§ **Supplied records**
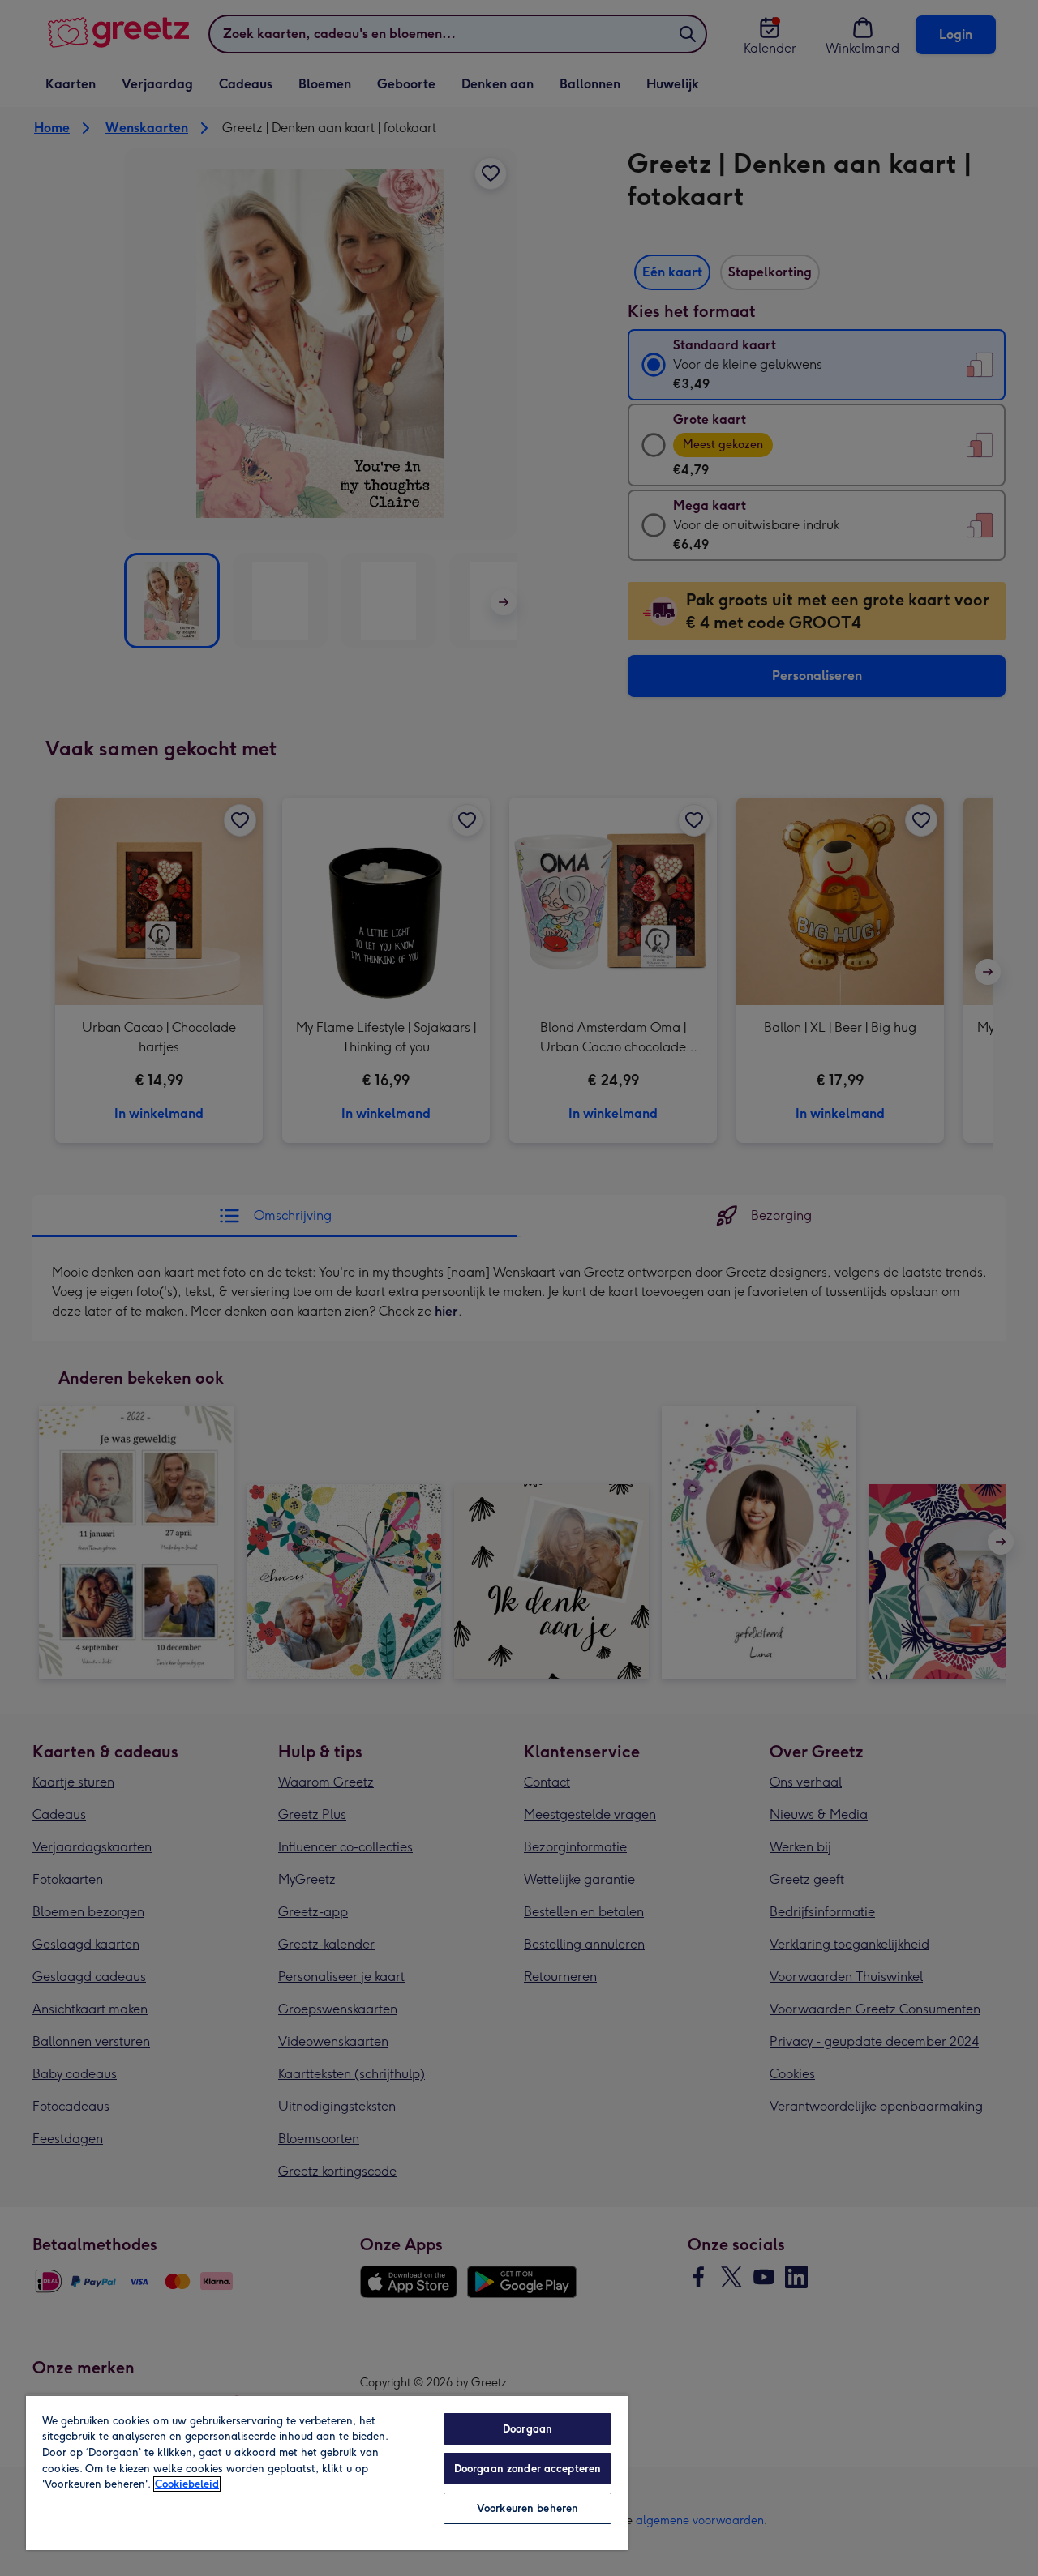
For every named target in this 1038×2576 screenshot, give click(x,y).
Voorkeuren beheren (527, 2508)
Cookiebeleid (187, 2484)
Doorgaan (527, 2429)
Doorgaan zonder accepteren (527, 2469)
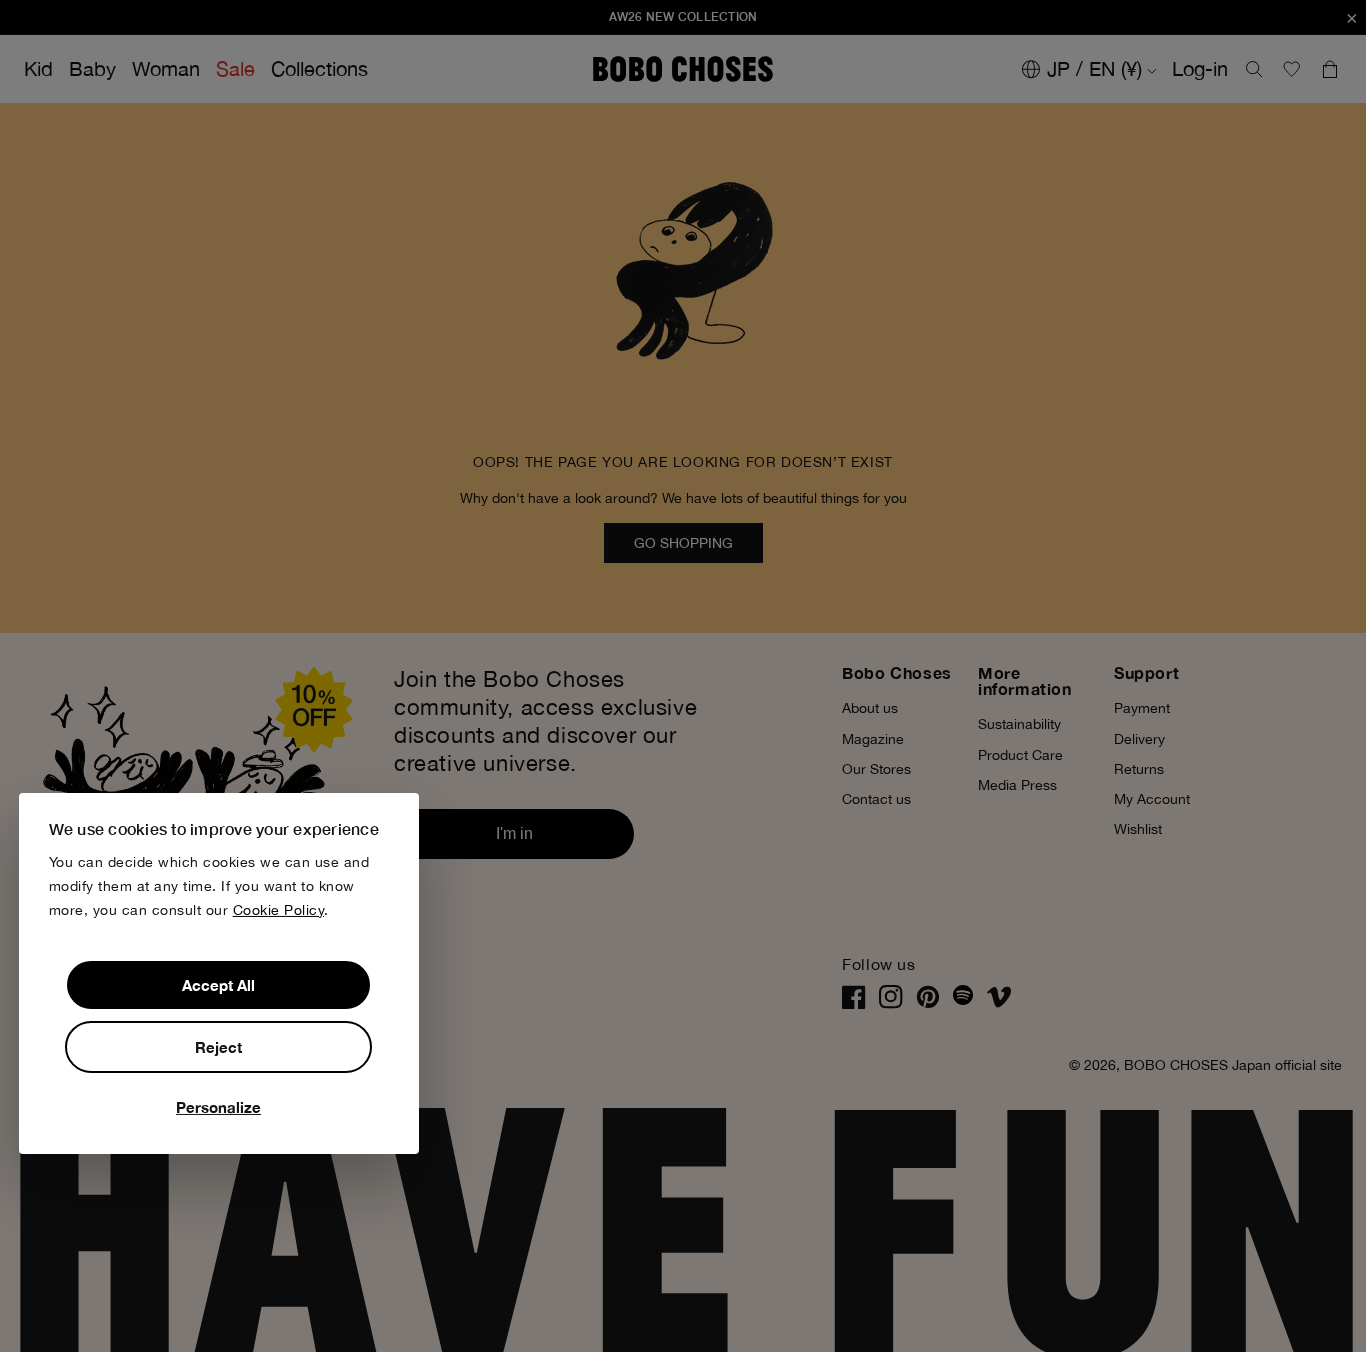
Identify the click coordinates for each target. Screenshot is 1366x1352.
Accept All (218, 985)
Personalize (218, 1107)
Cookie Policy (279, 909)
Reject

§ **Task goal**
Check each line of the listing above for the string "target" and return those that contain it.

§ **Answer space**
For every named target in this 1038×2576 screenshot, give click(x,y).
Identify the click coordinates for each target. Screenshot is 1366x1352.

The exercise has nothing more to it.